* [TASK OBJECTIVE] Copy word for word the lines from the start of the records through the line that contains "You are a computer-use agent. The", both included.

DATA TO PROCESS START

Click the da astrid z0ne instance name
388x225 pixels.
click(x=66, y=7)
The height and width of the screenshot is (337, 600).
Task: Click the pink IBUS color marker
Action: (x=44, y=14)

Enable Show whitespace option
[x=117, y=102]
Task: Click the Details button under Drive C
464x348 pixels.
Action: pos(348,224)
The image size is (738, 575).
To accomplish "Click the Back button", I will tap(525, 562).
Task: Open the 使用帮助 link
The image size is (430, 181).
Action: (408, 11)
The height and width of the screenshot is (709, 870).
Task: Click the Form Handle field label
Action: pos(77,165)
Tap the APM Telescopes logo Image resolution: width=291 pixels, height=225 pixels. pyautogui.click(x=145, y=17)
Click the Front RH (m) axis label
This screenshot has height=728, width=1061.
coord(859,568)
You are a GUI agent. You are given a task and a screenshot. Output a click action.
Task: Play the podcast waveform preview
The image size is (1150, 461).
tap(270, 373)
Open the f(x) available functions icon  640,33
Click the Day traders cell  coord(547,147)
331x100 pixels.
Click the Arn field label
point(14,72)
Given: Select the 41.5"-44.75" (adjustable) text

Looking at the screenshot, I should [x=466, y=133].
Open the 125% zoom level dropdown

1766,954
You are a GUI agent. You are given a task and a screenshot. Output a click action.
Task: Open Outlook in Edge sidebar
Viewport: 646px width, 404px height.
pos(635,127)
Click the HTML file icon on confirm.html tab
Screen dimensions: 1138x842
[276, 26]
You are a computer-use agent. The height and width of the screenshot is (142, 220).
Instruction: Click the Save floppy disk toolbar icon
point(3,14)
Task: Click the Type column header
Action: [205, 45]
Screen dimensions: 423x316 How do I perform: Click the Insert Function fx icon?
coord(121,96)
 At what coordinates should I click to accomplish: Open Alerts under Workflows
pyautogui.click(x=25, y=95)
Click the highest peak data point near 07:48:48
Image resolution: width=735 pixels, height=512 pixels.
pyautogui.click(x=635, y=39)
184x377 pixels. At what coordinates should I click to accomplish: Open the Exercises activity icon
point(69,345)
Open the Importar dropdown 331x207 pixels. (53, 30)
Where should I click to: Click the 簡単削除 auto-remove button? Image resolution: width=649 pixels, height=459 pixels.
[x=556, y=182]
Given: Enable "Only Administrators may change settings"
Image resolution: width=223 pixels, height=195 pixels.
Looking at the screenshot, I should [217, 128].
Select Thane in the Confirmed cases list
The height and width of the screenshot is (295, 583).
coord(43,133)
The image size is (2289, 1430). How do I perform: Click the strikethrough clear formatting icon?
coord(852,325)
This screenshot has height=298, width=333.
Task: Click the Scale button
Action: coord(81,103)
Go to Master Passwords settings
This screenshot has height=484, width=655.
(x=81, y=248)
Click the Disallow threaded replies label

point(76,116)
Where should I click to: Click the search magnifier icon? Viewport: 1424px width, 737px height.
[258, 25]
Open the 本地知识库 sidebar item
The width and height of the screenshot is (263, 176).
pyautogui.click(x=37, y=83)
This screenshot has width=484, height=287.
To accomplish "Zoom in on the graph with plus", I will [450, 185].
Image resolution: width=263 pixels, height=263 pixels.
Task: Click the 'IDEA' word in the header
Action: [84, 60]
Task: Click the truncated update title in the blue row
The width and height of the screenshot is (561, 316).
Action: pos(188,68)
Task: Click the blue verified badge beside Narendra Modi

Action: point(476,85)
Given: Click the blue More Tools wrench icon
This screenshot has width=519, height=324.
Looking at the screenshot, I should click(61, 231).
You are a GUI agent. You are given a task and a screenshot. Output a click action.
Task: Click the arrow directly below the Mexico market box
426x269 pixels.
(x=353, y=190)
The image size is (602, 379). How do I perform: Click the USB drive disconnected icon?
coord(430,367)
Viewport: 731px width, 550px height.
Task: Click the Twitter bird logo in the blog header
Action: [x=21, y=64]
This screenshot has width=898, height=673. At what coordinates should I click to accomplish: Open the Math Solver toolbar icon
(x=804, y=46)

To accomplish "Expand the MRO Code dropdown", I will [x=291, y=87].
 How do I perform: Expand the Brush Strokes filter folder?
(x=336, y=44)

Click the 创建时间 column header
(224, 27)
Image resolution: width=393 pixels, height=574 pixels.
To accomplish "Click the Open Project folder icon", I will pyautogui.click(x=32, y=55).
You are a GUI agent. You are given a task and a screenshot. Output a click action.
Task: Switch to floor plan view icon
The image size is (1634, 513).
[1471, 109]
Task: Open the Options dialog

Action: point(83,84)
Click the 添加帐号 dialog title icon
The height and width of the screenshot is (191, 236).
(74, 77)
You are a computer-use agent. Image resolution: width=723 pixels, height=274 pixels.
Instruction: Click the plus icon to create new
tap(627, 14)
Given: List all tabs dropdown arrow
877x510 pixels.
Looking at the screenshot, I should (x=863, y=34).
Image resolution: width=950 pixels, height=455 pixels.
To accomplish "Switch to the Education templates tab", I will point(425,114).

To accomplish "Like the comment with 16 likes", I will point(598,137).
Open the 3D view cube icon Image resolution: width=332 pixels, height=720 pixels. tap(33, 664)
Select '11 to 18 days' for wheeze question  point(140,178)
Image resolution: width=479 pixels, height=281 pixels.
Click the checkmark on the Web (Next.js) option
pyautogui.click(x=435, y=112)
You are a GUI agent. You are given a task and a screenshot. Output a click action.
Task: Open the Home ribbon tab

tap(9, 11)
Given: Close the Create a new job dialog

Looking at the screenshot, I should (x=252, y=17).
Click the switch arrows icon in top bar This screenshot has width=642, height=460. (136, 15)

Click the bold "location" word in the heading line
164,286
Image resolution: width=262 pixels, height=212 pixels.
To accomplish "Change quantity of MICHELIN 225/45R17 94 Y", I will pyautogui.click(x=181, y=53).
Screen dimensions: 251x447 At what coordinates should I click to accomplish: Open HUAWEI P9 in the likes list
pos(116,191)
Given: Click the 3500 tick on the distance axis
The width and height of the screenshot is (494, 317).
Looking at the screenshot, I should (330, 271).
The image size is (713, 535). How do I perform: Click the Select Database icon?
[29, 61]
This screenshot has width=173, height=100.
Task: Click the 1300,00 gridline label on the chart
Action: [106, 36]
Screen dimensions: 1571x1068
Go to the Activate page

DATA TO PROCESS END

* [FINISHED EXERCISE]
Click the da astrid z0ne instance name
388x225 pixels.
click(x=66, y=7)
The height and width of the screenshot is (337, 600).
Task: Click the pink IBUS color marker
Action: (x=44, y=14)

Enable Show whitespace option
[x=117, y=102]
Task: Click the Details button under Drive C
464x348 pixels.
Action: pos(348,224)
The image size is (738, 575).
To accomplish "Click the Back button", I will tap(525, 562).
Task: Open the 使用帮助 link
The image size is (430, 181).
Action: (408, 11)
The height and width of the screenshot is (709, 870).
Task: Click the Form Handle field label
Action: pos(77,165)
Tap the APM Telescopes logo Image resolution: width=291 pixels, height=225 pixels. pyautogui.click(x=145, y=17)
Click the Front RH (m) axis label
This screenshot has height=728, width=1061.
coord(859,568)
You are a GUI agent. You are given a task and a screenshot. Output a click action.
Task: Play the podcast waveform preview
The image size is (1150, 461).
tap(270, 373)
Open the f(x) available functions icon  640,33
Click the Day traders cell  coord(547,147)
331x100 pixels.
Click the Arn field label
point(14,72)
Given: Select the 41.5"-44.75" (adjustable) text

Looking at the screenshot, I should [x=466, y=133].
Open the 125% zoom level dropdown

1766,954
You are a GUI agent. You are given a task and a screenshot. Output a click action.
Task: Open Outlook in Edge sidebar
Viewport: 646px width, 404px height.
pos(635,127)
Click the HTML file icon on confirm.html tab
Screen dimensions: 1138x842
[276, 26]
You are a computer-use agent. The height and width of the screenshot is (142, 220).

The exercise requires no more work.